Work order: Transcribe exactly the line that contains "Where should I click to: Remove" and every line after it through the end of the records, with nothing else.

=== Begin Enclosure ===

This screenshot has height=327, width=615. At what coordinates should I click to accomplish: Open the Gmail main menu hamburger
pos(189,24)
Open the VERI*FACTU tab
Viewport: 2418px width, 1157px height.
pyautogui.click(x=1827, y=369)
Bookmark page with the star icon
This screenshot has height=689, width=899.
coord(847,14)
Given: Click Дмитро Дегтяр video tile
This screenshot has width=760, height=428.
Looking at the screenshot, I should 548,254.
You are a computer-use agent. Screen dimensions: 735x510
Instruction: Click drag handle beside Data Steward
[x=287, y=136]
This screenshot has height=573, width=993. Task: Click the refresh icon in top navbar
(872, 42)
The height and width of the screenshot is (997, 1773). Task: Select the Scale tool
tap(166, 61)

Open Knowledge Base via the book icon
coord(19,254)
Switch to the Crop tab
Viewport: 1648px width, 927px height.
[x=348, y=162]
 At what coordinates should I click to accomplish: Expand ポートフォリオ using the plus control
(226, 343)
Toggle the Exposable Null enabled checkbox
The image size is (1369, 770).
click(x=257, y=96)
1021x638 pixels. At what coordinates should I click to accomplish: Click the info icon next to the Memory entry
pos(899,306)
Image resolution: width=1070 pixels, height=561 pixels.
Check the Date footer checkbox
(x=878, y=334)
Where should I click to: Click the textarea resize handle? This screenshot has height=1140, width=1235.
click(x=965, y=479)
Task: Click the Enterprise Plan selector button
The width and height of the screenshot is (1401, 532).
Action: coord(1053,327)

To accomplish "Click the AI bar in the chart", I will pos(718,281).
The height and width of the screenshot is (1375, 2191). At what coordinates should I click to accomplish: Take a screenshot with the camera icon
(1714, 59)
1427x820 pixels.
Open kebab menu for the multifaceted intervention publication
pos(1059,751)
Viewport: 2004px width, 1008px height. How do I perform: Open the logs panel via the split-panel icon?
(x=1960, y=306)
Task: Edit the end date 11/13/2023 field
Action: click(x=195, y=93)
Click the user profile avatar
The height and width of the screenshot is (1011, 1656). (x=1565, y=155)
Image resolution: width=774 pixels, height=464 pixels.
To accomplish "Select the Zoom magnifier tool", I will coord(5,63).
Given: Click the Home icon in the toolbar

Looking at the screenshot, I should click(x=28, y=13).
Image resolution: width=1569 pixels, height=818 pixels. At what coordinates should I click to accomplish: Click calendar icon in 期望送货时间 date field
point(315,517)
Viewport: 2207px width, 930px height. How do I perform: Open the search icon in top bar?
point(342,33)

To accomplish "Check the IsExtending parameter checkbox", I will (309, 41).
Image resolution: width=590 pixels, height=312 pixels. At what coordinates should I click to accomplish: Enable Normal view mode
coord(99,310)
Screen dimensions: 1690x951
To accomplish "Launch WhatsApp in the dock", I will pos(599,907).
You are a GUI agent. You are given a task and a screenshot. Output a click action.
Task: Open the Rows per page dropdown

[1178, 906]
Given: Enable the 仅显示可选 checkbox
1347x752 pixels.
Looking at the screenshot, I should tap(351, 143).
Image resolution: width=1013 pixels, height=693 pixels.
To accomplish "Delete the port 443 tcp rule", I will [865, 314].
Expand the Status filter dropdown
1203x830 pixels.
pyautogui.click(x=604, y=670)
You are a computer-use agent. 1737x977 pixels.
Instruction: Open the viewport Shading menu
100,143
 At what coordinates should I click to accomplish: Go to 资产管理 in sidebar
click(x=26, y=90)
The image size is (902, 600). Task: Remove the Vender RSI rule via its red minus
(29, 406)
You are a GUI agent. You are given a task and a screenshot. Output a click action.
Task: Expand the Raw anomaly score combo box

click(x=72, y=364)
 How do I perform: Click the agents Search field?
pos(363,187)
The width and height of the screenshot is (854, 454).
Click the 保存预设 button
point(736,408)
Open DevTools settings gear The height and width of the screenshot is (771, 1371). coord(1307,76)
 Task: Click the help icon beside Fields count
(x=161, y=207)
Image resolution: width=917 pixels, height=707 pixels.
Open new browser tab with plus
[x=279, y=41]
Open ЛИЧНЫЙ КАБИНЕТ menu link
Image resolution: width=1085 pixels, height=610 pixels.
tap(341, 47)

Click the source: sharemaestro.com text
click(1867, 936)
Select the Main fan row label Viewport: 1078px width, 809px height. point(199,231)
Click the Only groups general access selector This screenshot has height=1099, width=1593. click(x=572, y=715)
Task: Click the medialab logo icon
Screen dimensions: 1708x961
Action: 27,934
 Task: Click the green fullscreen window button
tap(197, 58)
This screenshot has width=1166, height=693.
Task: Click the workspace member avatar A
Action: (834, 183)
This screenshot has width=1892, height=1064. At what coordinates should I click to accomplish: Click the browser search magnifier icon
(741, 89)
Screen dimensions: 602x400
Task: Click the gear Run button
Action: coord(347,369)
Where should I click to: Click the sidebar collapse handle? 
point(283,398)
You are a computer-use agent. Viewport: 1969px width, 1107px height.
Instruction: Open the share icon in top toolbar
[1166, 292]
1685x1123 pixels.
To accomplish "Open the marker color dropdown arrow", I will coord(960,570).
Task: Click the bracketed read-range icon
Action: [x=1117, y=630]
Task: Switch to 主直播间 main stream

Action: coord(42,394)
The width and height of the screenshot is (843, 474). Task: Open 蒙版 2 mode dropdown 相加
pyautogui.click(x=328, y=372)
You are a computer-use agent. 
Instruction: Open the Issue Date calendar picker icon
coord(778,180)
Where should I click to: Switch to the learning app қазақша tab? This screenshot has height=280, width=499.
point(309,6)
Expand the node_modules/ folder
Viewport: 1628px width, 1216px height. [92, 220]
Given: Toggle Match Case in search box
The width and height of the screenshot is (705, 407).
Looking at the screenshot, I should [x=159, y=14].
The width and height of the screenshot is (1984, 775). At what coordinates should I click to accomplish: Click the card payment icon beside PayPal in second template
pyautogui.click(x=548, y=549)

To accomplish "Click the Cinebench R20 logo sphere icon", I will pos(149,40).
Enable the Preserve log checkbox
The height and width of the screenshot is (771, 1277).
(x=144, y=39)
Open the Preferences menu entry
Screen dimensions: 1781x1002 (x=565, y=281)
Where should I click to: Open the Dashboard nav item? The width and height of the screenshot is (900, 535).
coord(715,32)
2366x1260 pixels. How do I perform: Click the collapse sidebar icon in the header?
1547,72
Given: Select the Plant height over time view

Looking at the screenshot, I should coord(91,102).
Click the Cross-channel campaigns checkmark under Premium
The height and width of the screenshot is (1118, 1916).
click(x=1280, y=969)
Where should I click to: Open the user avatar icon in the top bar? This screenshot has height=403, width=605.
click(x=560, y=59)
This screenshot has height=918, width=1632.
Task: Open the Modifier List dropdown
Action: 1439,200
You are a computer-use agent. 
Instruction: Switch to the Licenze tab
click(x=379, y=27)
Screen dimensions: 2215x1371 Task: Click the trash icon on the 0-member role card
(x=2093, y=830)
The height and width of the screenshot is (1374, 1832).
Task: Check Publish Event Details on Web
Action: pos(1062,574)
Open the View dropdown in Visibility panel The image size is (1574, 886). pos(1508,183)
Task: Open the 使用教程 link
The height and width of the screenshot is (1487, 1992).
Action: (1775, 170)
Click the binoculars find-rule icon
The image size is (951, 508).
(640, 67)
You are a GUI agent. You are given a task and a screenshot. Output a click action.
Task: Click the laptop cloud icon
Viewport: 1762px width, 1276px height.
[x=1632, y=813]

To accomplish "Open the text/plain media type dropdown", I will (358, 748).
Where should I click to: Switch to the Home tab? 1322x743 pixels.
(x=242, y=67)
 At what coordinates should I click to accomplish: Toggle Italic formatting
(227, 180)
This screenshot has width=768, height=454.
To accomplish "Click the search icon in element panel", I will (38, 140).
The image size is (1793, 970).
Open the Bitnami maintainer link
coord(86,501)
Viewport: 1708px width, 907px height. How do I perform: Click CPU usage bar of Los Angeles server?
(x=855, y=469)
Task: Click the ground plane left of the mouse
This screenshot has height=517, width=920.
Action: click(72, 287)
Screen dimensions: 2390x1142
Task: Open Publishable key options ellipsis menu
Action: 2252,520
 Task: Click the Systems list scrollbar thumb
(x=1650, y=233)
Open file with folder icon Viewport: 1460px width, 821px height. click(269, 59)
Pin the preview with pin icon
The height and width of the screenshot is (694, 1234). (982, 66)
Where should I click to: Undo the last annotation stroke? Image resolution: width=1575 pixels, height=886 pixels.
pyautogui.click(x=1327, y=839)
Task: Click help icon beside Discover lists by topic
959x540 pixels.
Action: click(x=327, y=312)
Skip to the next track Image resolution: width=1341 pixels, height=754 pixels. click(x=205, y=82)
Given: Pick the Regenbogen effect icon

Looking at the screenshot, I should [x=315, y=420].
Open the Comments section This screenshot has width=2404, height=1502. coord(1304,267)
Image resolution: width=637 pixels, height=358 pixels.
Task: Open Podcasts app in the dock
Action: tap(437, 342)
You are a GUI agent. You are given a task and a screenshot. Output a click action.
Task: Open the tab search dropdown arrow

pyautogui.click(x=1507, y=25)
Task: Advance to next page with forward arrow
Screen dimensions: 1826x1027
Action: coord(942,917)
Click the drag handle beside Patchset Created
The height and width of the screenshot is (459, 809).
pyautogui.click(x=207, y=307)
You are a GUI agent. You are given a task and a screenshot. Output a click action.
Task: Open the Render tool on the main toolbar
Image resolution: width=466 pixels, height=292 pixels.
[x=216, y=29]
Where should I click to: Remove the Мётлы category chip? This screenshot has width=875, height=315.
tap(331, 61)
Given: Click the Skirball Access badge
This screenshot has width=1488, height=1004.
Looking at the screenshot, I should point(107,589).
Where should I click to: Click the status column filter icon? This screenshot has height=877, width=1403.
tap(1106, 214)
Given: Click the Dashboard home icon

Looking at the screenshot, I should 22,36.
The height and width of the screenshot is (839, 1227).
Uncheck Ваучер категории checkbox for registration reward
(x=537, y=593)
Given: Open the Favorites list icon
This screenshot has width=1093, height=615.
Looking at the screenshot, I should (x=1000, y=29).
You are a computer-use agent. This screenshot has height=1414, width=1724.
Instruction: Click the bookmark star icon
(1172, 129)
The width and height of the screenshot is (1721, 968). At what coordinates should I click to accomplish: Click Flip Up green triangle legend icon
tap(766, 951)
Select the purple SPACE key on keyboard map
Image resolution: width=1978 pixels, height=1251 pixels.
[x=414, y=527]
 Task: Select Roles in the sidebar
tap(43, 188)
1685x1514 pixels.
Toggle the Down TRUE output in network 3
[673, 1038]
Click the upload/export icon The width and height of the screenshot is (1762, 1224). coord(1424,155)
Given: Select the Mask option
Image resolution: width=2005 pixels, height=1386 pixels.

=== End Enclosure ===

Solved problem:
Where should I click to: Remove the Мётлы category chip? This screenshot has width=875, height=315.
tap(331, 61)
Given: Click the Skirball Access badge
This screenshot has width=1488, height=1004.
Looking at the screenshot, I should point(107,589).
Where should I click to: Click the status column filter icon? This screenshot has height=877, width=1403.
tap(1106, 214)
Given: Click the Dashboard home icon

Looking at the screenshot, I should 22,36.
The height and width of the screenshot is (839, 1227).
Uncheck Ваучер категории checkbox for registration reward
(x=537, y=593)
Given: Open the Favorites list icon
This screenshot has width=1093, height=615.
Looking at the screenshot, I should (x=1000, y=29).
You are a computer-use agent. This screenshot has height=1414, width=1724.
Instruction: Click the bookmark star icon
(1172, 129)
The width and height of the screenshot is (1721, 968). At what coordinates should I click to accomplish: Click Flip Up green triangle legend icon
tap(766, 951)
Select the purple SPACE key on keyboard map
Image resolution: width=1978 pixels, height=1251 pixels.
[x=414, y=527]
 Task: Select Roles in the sidebar
tap(43, 188)
1685x1514 pixels.
Toggle the Down TRUE output in network 3
[673, 1038]
Click the upload/export icon The width and height of the screenshot is (1762, 1224). coord(1424,155)
Given: Select the Mask option
Image resolution: width=2005 pixels, height=1386 pixels.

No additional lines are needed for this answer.